Dinner was so easy, it was a relief, no stress. What would it be like to live like this? she’d often thought. She’d have to leave Eric and quit the force to even start trying to achieve it; and those two things, marriage and career (along with her children), were the defining elements in her life, she would be lost without them. She firmly believed that.
She decided to let the girls stay with her sister for a few more days. They had moved their stuff over to their aunt’s, it would be a hassle to load the car up tonight and unload it again when they got home. The girls could take the BART to school, which they’d been doing anyway. They wanted to stay, it was mellow compared to their home life, who could blame them? They hardly had to beg her at all. She would have stayed herself if she could have.
The hugs, when she had to leave, were long and clinging. They didn’t want her to go. She wasn’t crazy about the idea, either, but no way was she going to let Eric drive her out of her home. She could handle it, like she’d done every time before.
“Will you call tomorrow morning before we go to school?” Wanda implored her.
“Of course.” One last group hug the three of them. “I love you.”
“We love you, too.”
She could see them in the rearview mirror, watching her as she drove away.
All the lights were out when she drove up. Maybe Eric was gone, as usual, out drinking with his cronies, other cops who viewed the world through equally jaundiced eyes, with any luck he’d come in late, after she had fallen asleep (or feigned it, which she often did), mellow enough from an evening out with the boys that he’d leave her alone.

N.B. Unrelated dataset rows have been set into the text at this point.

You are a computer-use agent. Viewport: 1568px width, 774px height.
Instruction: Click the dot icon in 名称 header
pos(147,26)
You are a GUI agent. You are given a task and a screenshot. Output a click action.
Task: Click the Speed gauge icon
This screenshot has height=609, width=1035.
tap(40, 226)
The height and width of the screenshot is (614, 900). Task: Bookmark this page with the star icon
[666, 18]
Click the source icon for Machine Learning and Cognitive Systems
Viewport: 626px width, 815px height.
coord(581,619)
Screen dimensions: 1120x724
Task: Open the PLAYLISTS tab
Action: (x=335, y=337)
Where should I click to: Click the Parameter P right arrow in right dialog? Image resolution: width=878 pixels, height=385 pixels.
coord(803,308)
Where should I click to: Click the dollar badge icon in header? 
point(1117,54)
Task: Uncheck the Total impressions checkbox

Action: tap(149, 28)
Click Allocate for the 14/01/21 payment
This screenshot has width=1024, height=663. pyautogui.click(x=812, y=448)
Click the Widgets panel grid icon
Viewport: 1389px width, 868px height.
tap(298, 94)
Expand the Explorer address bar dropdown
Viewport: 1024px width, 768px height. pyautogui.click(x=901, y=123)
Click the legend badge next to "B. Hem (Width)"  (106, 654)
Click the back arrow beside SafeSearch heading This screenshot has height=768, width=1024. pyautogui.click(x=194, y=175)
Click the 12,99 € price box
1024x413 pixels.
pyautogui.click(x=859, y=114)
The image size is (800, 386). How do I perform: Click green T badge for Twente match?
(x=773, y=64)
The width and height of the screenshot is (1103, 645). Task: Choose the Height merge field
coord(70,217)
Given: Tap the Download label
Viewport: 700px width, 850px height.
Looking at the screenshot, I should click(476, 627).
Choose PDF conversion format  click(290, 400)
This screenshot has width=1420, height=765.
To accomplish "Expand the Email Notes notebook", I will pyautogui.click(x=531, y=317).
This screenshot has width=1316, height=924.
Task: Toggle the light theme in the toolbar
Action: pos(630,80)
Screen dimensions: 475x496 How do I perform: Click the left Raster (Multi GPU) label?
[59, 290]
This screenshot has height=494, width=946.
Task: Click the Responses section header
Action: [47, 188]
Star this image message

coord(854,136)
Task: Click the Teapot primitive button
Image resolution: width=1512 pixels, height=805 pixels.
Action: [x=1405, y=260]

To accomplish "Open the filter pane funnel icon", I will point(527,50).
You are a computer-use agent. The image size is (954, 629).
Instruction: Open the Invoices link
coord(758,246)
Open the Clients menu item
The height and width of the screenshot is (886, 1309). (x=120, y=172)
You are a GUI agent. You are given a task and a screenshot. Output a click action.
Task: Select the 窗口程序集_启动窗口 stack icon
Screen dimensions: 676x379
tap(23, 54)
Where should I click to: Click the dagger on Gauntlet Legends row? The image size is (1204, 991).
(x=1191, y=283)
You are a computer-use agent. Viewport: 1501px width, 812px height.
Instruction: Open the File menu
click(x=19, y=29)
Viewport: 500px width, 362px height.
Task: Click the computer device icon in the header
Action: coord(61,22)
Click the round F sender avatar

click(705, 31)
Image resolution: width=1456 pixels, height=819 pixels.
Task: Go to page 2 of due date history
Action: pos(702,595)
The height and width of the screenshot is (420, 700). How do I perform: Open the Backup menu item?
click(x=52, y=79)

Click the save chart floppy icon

No such luck. He was home, and waiting.
“You have dinner with Julie and Walt?” he asked. He was sitting in the dark watching an NBA playoff game on the tube, Portland
—
Golden State, a half-empty Loco Pollo box dumped on the coffee table.
“I called you but there was no answer,” she told him. “I figured you’d gone out,” she said. “The girls stayed overnight,” she added, “they weren’t packed, it was getting late, I’ll pick them up tomorrow after school.”
His calling her sister and brother-in-law by their real names was a hopeful sign
—
she wished. When Eric was more pissed off than usual he would refer to them as “those bloodsuckers in the white coats,” because one of their duties at the hospital involved taking blood samples, or, even more cruelly, “the sterile duo.”
“We’ll talk about it later,” he said.
She didn’t know what that meant but it didn’t sound good. His voice was dark in tone, ominous in feeling.
“I’m tired,” she said. “I’m going to bed.”
“Peaceful dreams.” He was locked into the game, it was like she wasn’t even there.
She put on a fresh nightgown, even though it was warm out and she preferred to sleep nude. Tomorrow was her first day back on the job, she wanted a good night’s sleep, which meant she didn’t want Eric staggering in at midnight and demanding that they make love. A cumbersome-to-take-off nightgown might be enough to discourage him.
No such luck. He stumbled into the bedroom, knocking against the bed, the night table, the bureau, making sure he woke her up. For good measure he left the bathroom door open when he turned the light on, ran the water loudly, and dropped the lid with a slam after he flushed.
“What’re you wearing this for?” he whined after he climbed into bed and felt cotton instead of skin when he put his hand on her ass.
“I’m chilly,” she answered. She rolled onto her side away from his touch. “I’m tired, Eric, I want to go to sleep.”
“I’m not,” he rebutted, his hand reaching under the bottom of her gown, working his way up the backs of her legs.
She turned away, pushing his hand off her.
“Not tonight. I’m not in the mood, I want to sleep, tomorrow’s a big day for me.”
“This won’t take long.” He reached one hand over her back, inside her gown at the top, touching a breast.
“You just don’t know how to take no for an answer, do you, goddamnit!” she yelled at him, pushing the covers down on her side and jumping out of the bed.